PEOPLE v. NUNEZ

Reset A A Font size: Print

Supreme Court, Appellate Division, First Department, New York.

The PEOPLE of the State of New York, Respondent, v. Vladimir NUNEZ, Defendant-Appellant.

Decided: May 06, 2004

NARDELLI, J.P., SAXE, WILLIAMS, FRIEDMAN, JJ. Robert E. Carrigan, Hackensack, for appellant. Robert M. Morgenthau, District Attorney, New York (Dana Poole of counsel), for respondent.

Judgment, Supreme Court, New York County (William A. Wetzel, J. at hearing, Rosalyn Richter, J. at jury trial and sentence) rendered July 8, 2002, convicting defendant of robbery in the first and second degrees and criminal possession of a weapon in the second and third degrees, and sentencing him to an aggregate term of 8 years, unanimously affirmed.

 The hearing court properly exercised its discretion in denying defendant's motion to reopen the suppression hearing.   The record supports the court's finding that defendant did not base the motion on pertinent facts which he could not have discovered with reasonable diligence before the determination of the original suppression motion (CPL 710.40[4] ).   Further, the new evidence would have shed no new light on the issue before the hearing court, which was whether defendant's warrantless arrest violated Payton v. New York, 445 U.S. 573, 100 S.Ct. 1371, 63 L.Ed.2d 639.   In any event, even if the court had found a Payton violation, there would have been no benefit to defendant, since the alleged fruits of that violation constituted a lineup, which was not suppressible on Payton grounds (People v. Jones, 2 N.Y.3d 235, 778 N.Y.S.2d 133, 810 N.E.2d 415 [April 6, 2004], 2004 WL 728265), and an exculpatory statement that added nothing to the People's case.
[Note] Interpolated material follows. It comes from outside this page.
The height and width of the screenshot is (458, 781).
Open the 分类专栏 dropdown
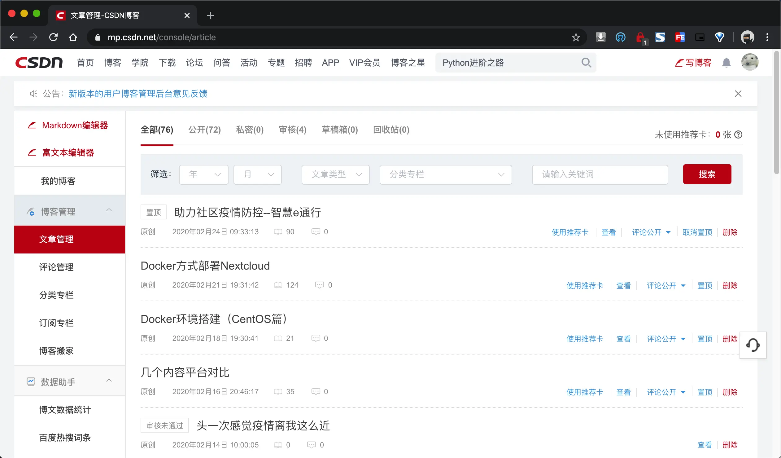click(x=445, y=174)

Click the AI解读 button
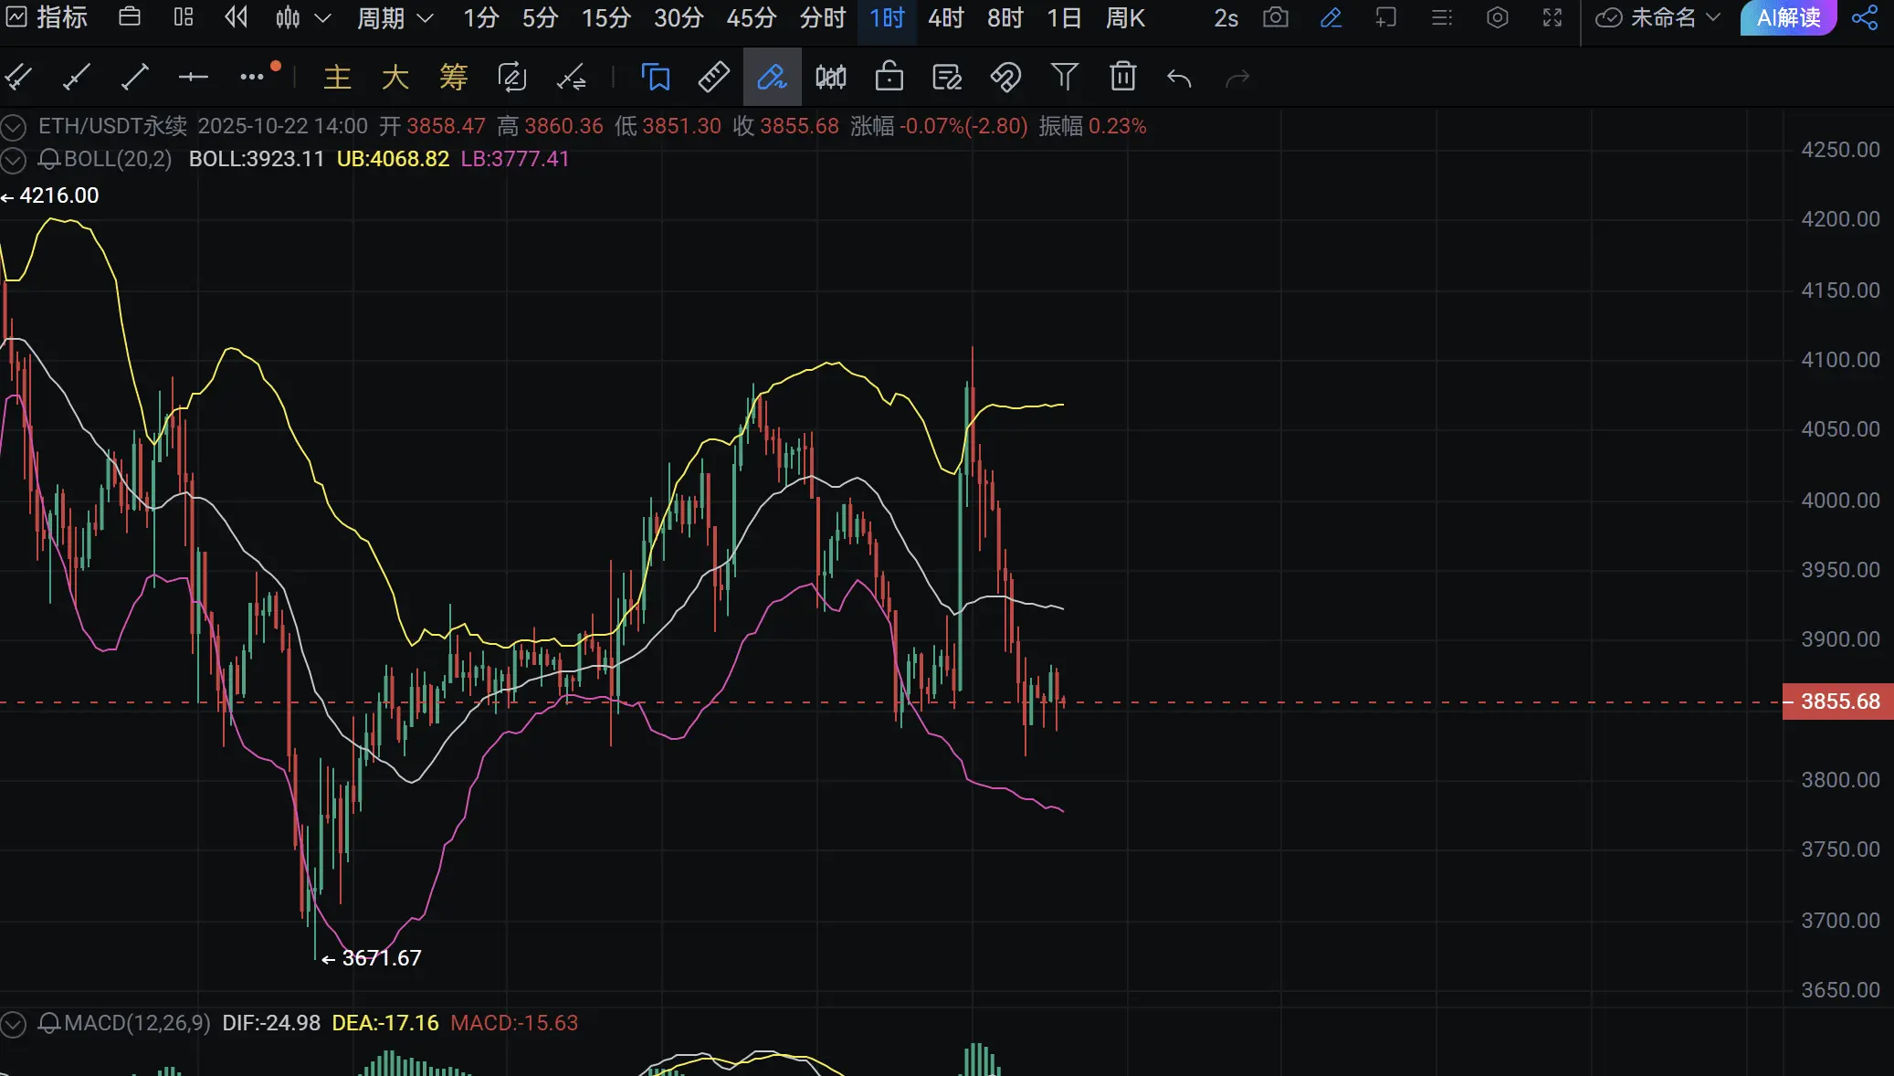click(x=1787, y=18)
 The trial court accorded defendant appropriate latitude in which to develop the circumstances of the arrest and impeach the arresting officer's credibility.   The court properly exercised its discretion in placing reasonable restrictions on defendant's cross-examination of the officer as to matters that were irrelevant to any issue to be considered by the jury (see People v. George, 197 A.D.2d 588, 602 N.Y.S.2d 643, lv. denied 82 N.Y.2d 925, 610 N.Y.S.2d 177, 632 N.E.2d 487).   To the extent that defendant is raising a constitutional claim, such claim is unpreserved and we decline to review it in the interest of justice.   Were we to review this claim, we would find that the court did not deprive defendant of his right to confront witnesses and present a defense (see Delaware v. Van Arsdall, 475 U.S. 673, 678-679, 106 S.Ct. 1431, 89 L.Ed.2d 674).
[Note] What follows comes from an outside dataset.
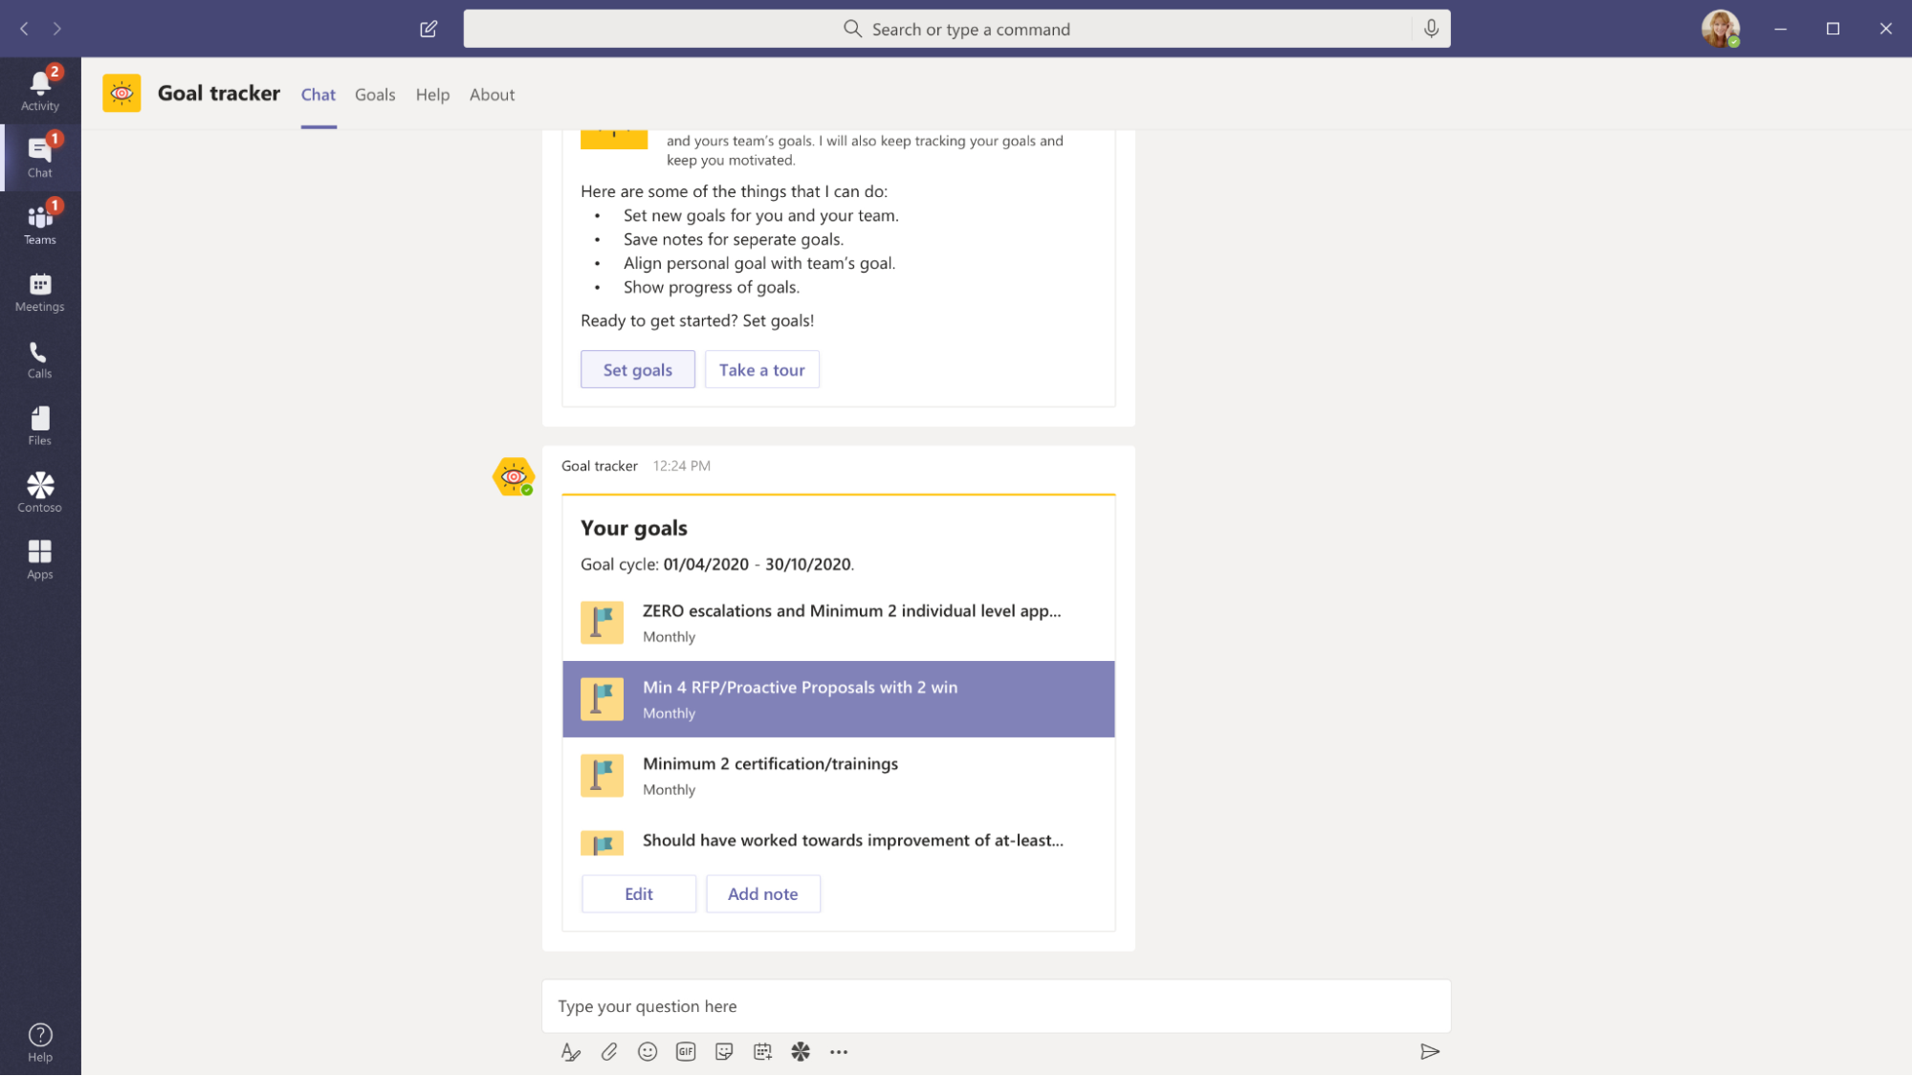The width and height of the screenshot is (1912, 1076).
Task: Click the Add note button
Action: pos(762,893)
 Limited evidence that the police took certain investigatory steps after speaking to two testifying witnesses was properly admitted, with suitable limiting instructions, as background evidence to complete the narrative of events leading up to defendant's arrest and to explain police actions (see e.g. People v. Nieves, 294 A.D.2d 152, 741 N.Y.S.2d 406, lv. denied 98 N.Y.2d 700, 747 N.Y.S.2d 419, 776 N.E.2d 8).   Defendant's constitutional argument is unpreserved and unavailing, because the Confrontation Clause does not bar prior statements of declarants who appear for cross-examination at trial, or statements admitted for purposes other than establishing the truth of the matter asserted (Crawford v. Washington, 541 U.S. 36, 124 S.Ct. 1354, 1369, n. 9, 158 L.Ed.2d 177).